"Maafkan khilafku Tuan," terlihat darah mengucur dari hidung dan mulut Arthur serta tulang pipi depan biru lebam. Melihat darah mengucur dilantai baru aku tersadar telah membuat pria pemerkosa tak tahu diri itu terkapar dilantai.
Aku tersadar. Â Teringat kembali olehku pesan Tuan Abbot yang memintaku untuk terus menjaga Arthur yang sebatang kara. Kemudian sambil berteriak sekuatnya aku genggamkan tanganku sekuatnya dan meninju lemari kaca disampingku berdiri hingga pecah berkeping-keping. Aku tidak bisa menahan emosiku dan langsung menangis terduduk didepan Arthur yang sudah kepayahan.
"Sungguh aku tidak menyadari apa yang telah kuperbuat terhadap Mayang" belanya setelah aku dapat mengontrol sedikit emosiku.

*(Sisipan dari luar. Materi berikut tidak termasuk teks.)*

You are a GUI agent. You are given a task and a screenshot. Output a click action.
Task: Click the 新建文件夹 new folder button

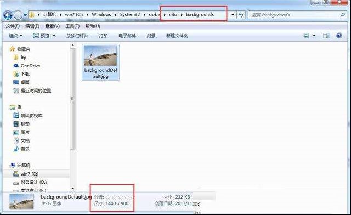click(177, 36)
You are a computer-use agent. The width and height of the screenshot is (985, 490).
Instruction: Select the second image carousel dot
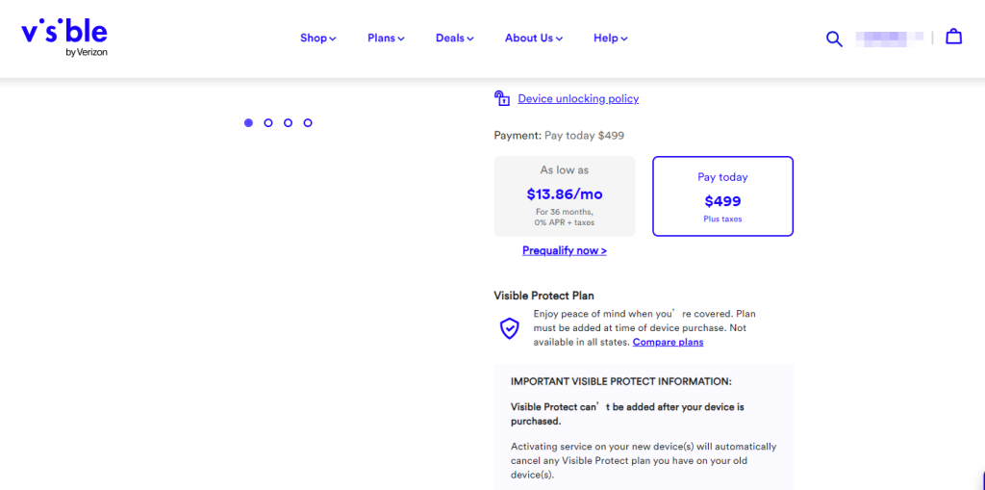click(268, 122)
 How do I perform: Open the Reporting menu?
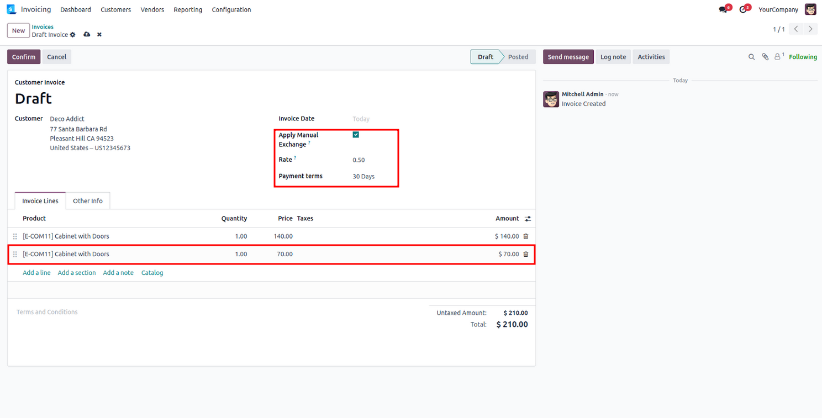click(188, 10)
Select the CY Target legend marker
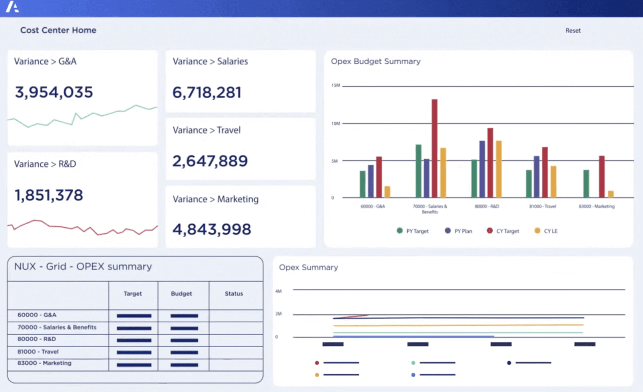The image size is (643, 392). (x=490, y=231)
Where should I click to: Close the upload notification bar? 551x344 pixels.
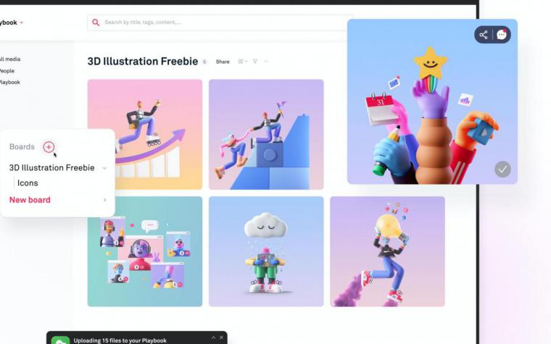point(221,337)
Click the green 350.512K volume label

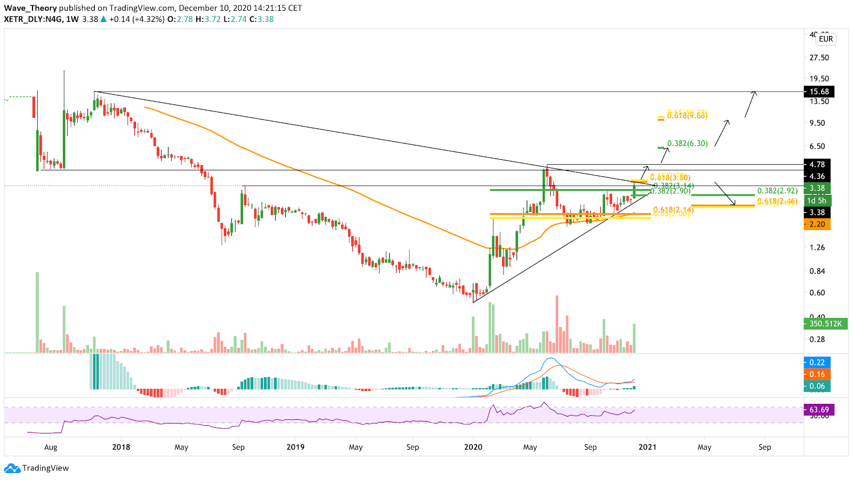click(825, 323)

Memang nasi sudah menjadi bubur fikirku.
Jawaban Arthur seorang pemuda cerdas dengan sangat mudahnya mengajukan alasan seolah benar adanya. Kehidupan Arthur selama di Batavia yang kuketahui juga tidak lepas dikelilingi oleh banyak gadis. Mulai dari hubungan yang normal-normal saja, sampai kepada menghabiskan malam-malamnya dengan perempuan-perempuan pribumi juga telah sering kudengar.

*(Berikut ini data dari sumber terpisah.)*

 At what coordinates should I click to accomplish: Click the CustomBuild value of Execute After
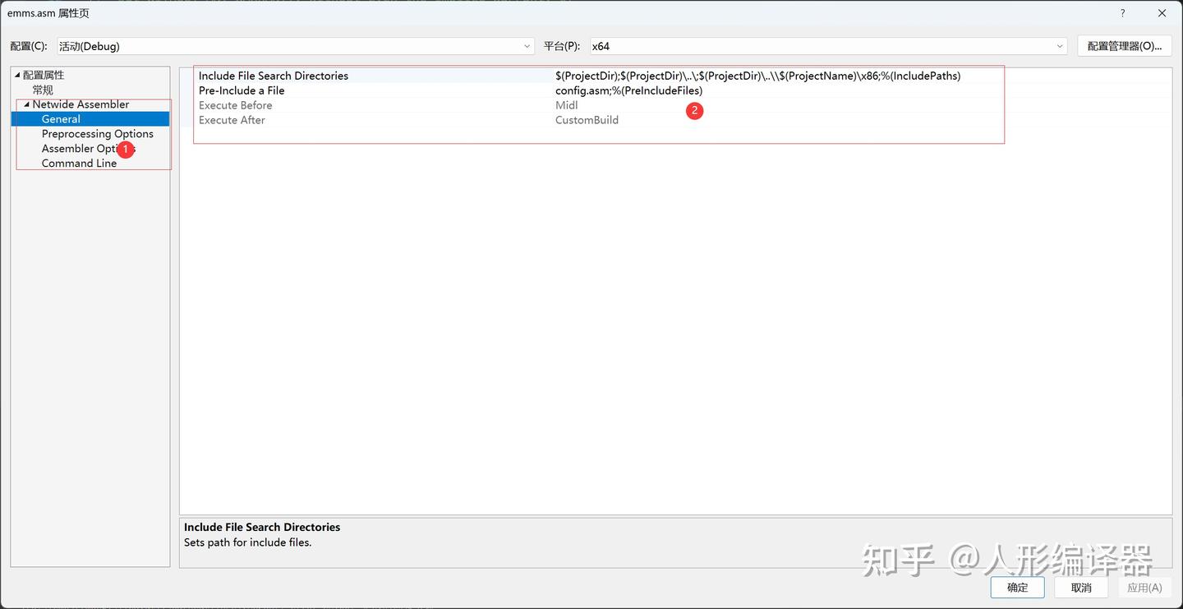coord(586,120)
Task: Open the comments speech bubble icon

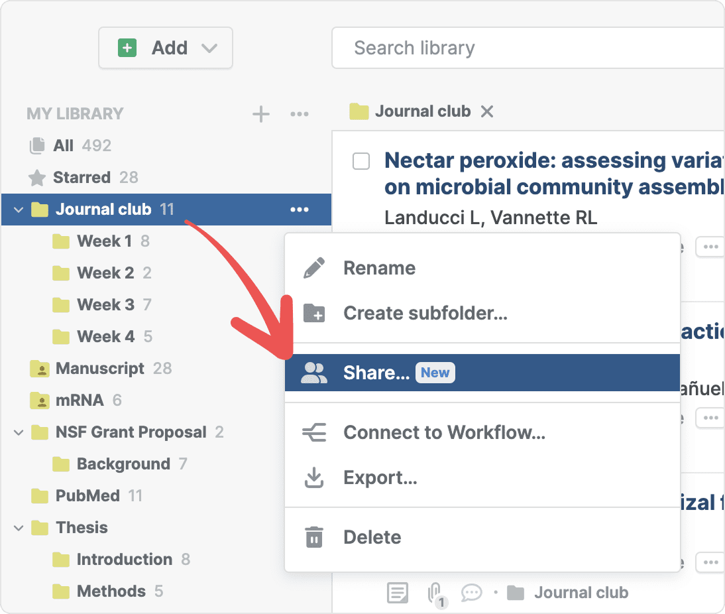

Sampai pada suatu waktu Mayang menghadap dan aku tidak ingin hal itu terjadi.
"Tuan, aku ingin pamit, ... ingin menemani orangtuaku yang sakit" Mayang menyampaikan dengan nada lemah seperti tidak percaya diri.

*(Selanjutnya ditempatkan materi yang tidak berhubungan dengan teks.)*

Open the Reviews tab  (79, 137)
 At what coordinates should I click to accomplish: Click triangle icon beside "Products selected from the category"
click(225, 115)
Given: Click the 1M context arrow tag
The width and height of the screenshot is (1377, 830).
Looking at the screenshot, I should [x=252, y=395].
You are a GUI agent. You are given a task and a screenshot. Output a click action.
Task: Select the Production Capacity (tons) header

"Bukan berhentikan?" mataku kembali memperhatikan dengan serius wajah Mayang.
" Berhenti, Tuan!" sepertinya Mayang tetap ingin mengambil keputusan berhenti bekerja. Jika Itu terjadi maka itu merupakan suatu masalah besar bagiku.
" Mayang dapat mengambil libur untuk beberapa hari," kuberikan solusi kepadanya untuk menenangkan dirinya beberapa saat dengan tujuan agar dia tetap bekerja kepadaku. Tampak wajahnya tenang kembali meski tetap dengan raut muka sedih.
"Sementara, akan ada yang menggantikanmu selama kau libur dirumah,"sambungku meyakinkannya. Sepertinya ia perlu beristirahat sejenak untuk beberapa waktu dari goncangan psikologis maha berat yang baru saja dialaminya.
Tuntutan membantu orang tuanya yang sakit-sakitan dan sebagai pencari nafkah utama dikeluarga menyebabkan tidak ada pilihan lain bagi Mayang untuk kembali meneruskan pekerjaannya meski dengan menyisakan luka menganga akibat perbuatan Arthur keparat itu.